Are they keeping the words they gave at the G20? - HATICE KARAHAN

Are they keeping the words they gave at the G20?

Chinese President Xi Jinping gave the leaders of the G20 summit a very important message: “We should avoid futile talk.” When I heard this warning that I couldn't help but acknowledge it as totally right. I remembered something I had discussed while writing about a previous G20: The G20 should go beyond being a “talkfest” and real cooperation should be actualized.

Of course it is an important advantage and gain for world leaders to gather together and discuss issues. But how effective is the summit in terms of actualizing cooperation after months of hard work? To what extent do they go beyond just talking? This is the real reason and issue that needs to be discussed.

In fact, if you were to remember, the message Turkey gave last year while hosting the G20 was about 'implementing.' This indicated that more needed to be accomplished besides just nodding to approve the findings. The world's most important 20 signatures are under the manifesto, but what happens after? I should answer this question and move on from that point.

In this respect, the University of Toronto writes a “Compliance Report” after the summit. Let's call it complying with the promises. Well then, what does the team do? After the G20 summit ends, they closely observe member countries and see the steps they take toward fulfilling the manifesto.
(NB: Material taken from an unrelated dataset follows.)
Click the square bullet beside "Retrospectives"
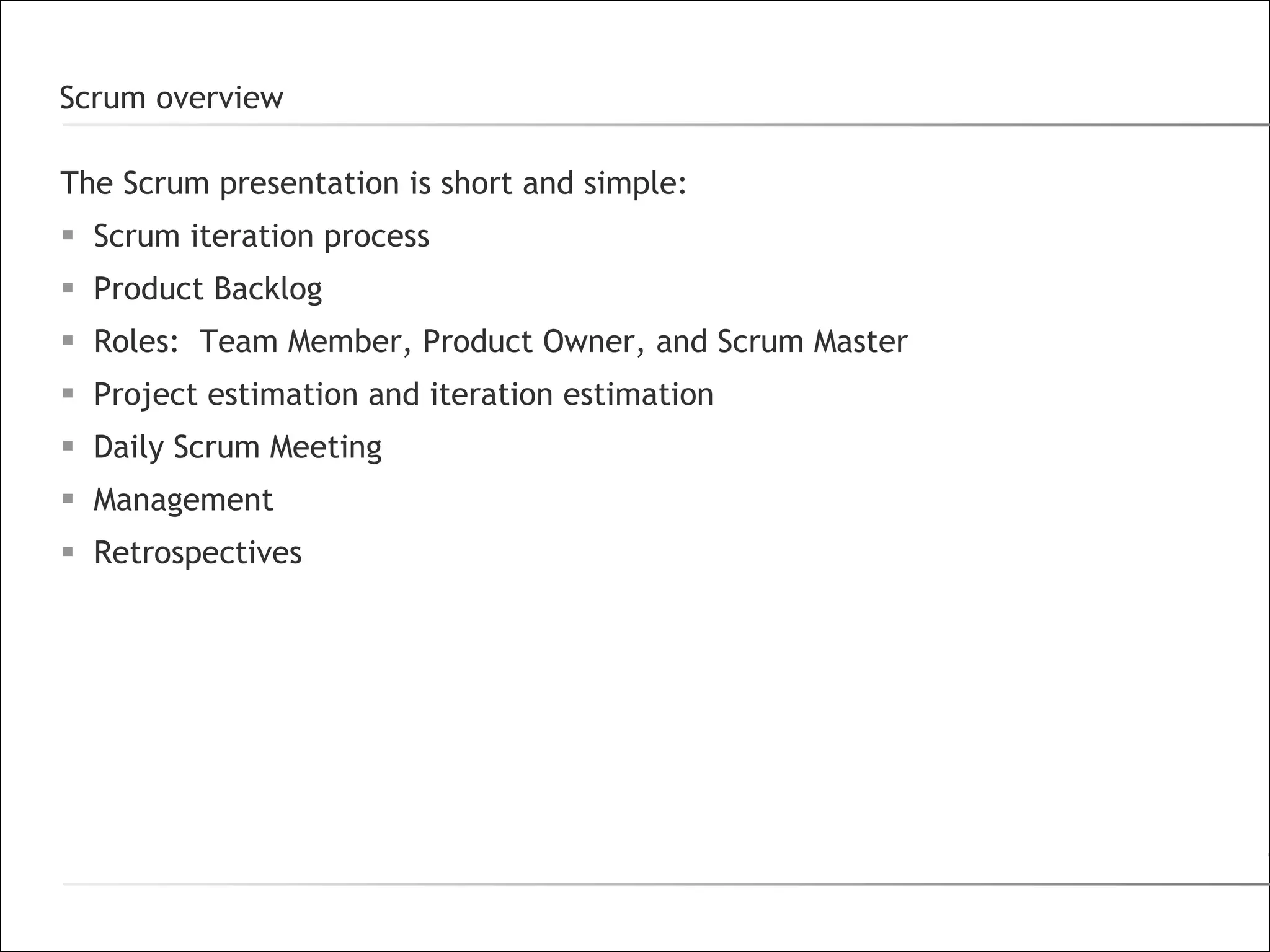The height and width of the screenshot is (952, 1270). click(x=68, y=551)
Thus, a report of the countries and their promises is written based on the analyses made since the Washington summit in 2008.

The research group published the Antalya summit (November 2015) report before the Hangzhou summit started. Now let's see what the “Antalya Summit Final Compliance Report” has determined.

Compliance rate is 78 percent

The report is very comprehensive, but I will summarize it under a few categories. I shall start with the “general compliance of Antalya.” Before I go further, I would need to add that the report is comprised of 13 chosen compliances.

Within this respect, the analysis shows that the success rate of all the compliances and the countries is 78 percent according to the given Antalya results. Thus, that means Antalya scored just below the 2012 Los Cabos score of 79 percent and above the 2013 St. Petersburg rate of 72 percent and the 2014 Brisbane rate of 71 percent.

Women became prominent in the workforce

After making the above general note, let's see how well the 13 promises were fulfilled after Antalya. It is clear that the G20 performs well in some points and fails to show any success in others. Therefore, within this respect, the highest success rate is 98 percent in “gender in the workforce.” Thus, this clearly shows that the G20 countries have fulfilled their promise of lowering the gap between men and women in the workforce.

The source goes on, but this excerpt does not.